Recently I saw an HD widescreen version of the movie To Gillian on her 37th Birthday. I noticed that something seemed off in a particular scene that I remember seeing more of previously. Particularly the bottom half of one of the girls in a thong bikini. Out of curiosity, I went back to the 4:3 version of the film and sure enough, full-bottom was on display. Resulting in me now referring to the HD widescreen version as the half-assed version of the movie.
While this may be minor, it is nonetheless disappointing to me. The goal of an HD widescreen release is to have the best copy possible. But it seems to me that if we are missing frame information we previously had in a prior lower resolution release, then we are not getting the best copy possible. We are simply having to chose between either greater resolution or more frame information. A tough choice depending on the film.
I’m sure the director always intended the film to be widescreen and simply shot more square for breathing room in post or whatever. But the fact that there was a home video release that showed more of the film frame, puts us in a predicament because now I want an HD 4:3 release that gives me the best of both. Sigh.

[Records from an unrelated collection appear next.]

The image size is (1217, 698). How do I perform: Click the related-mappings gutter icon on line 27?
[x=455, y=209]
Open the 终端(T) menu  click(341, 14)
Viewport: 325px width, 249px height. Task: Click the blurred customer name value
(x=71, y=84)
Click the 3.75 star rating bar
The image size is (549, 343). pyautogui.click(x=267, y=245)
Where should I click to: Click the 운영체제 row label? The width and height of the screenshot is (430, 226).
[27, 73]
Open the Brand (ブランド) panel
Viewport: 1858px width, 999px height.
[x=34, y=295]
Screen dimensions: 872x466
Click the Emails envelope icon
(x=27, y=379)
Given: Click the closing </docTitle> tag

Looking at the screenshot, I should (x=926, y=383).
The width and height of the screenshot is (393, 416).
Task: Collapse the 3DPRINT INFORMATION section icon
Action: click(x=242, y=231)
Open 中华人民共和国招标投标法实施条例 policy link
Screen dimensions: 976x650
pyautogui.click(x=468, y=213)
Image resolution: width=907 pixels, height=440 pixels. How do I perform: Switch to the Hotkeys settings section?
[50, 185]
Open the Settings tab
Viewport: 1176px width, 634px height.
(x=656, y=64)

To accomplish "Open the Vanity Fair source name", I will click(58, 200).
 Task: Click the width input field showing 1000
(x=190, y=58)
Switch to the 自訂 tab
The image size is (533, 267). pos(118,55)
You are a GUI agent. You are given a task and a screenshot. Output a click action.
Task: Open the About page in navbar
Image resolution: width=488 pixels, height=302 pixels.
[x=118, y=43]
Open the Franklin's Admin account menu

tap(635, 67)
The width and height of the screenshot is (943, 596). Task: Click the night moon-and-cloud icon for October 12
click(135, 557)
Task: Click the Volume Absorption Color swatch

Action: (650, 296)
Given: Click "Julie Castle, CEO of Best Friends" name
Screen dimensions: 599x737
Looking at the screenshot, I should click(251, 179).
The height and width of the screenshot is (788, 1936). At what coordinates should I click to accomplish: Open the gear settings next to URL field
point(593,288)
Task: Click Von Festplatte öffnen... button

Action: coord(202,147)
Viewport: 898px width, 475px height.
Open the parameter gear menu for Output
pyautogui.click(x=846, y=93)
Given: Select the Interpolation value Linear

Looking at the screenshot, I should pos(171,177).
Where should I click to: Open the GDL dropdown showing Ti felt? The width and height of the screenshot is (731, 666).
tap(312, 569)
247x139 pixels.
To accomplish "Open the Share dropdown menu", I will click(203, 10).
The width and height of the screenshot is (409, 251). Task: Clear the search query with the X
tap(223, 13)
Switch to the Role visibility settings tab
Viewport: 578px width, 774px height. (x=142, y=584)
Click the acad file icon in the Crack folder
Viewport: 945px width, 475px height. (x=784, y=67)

I’m sure the next question is, do you even care if it isn’t a woman’s behind that is being cut off? As in, would you care if it was just the top and bottom of a building being cut off or something? The answer is yes I would care. Make no mistake that I value certain content (like a woman’s behind) more than other content (like a building). Yes, I’m biased in that way. That said, the fact that there is any missing frame information we previously had, does irk me. Will I notice it’s missing if it’s just the top and bottom of a building the way I did when it’s a woman’s behind? Maybe or maybe not. It’s more the principle of the matter that we aren’t being given all the frame information we were given before. Especially when I know there is more to be seen whether I notice it on a scene by scene basis or not.